Moltner asserts that this approach will invite gamesmanship in that a defendant may delay serving a request for specification of the damages sought for up to a year while it tests the waters in state court, removing only if and when it determines that the state court is not a favorable forum for it. We note that this argument finds no support in the facts of Moltner's own case. Starbucks served its Request for a Supplemental Demand for Relief on the same date it served its answer. It was, in fact, Moltner who delayed matters, filing her response to this request outside the 15-day window specified in New York C.P.L.R. § 3017(c). Eight days later, Starbucks filed its notice of removal. We also see no evidence of such gamesmanship in the district court cases that have addressed similar situations.

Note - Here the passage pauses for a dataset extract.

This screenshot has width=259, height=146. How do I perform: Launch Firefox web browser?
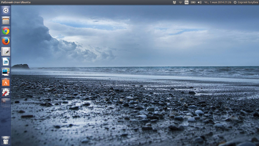[x=6, y=41]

We further find that a bright line rule is preferable to the approach Moltner advocates. Requiring a defendant to read the complaint and guess the amount of damages that the plaintiff seeks will create uncertainty and risks increasing the time and money spent on litigation. Under Moltner's approach, if a defendant waits to remove until the damages have been specified, the parties will dispute, upon removal, whether the defendant should have known from the complaint that the jurisdictional threshold was met.
We therefore agree with the district court's disposition of Moltner's motion to remand.
We have considered all of the parties' arguments, and for the reasons stated herein and in the accompanying summary order, the judgment of the district court is AFFIRMED.
1. New York C.P.L.R. § 3017(c) provides, “[i]n an action to recover damages for personal injuries or wrongful death, the complaint ․ shall contain a prayer for general relief but shall not state the amount of damages to which the pleader deems himself entitled.”
2. Under New York C.P.L.R. § 3017(c) “a party against whom an action to recover damages for personal injuries ․ is brought, may at any time request a supplemental demand setting forth the total damages to which the pleader deems himself entitled. A supplemental demand shall be provided by the party bringing the action within fifteen days of the request.”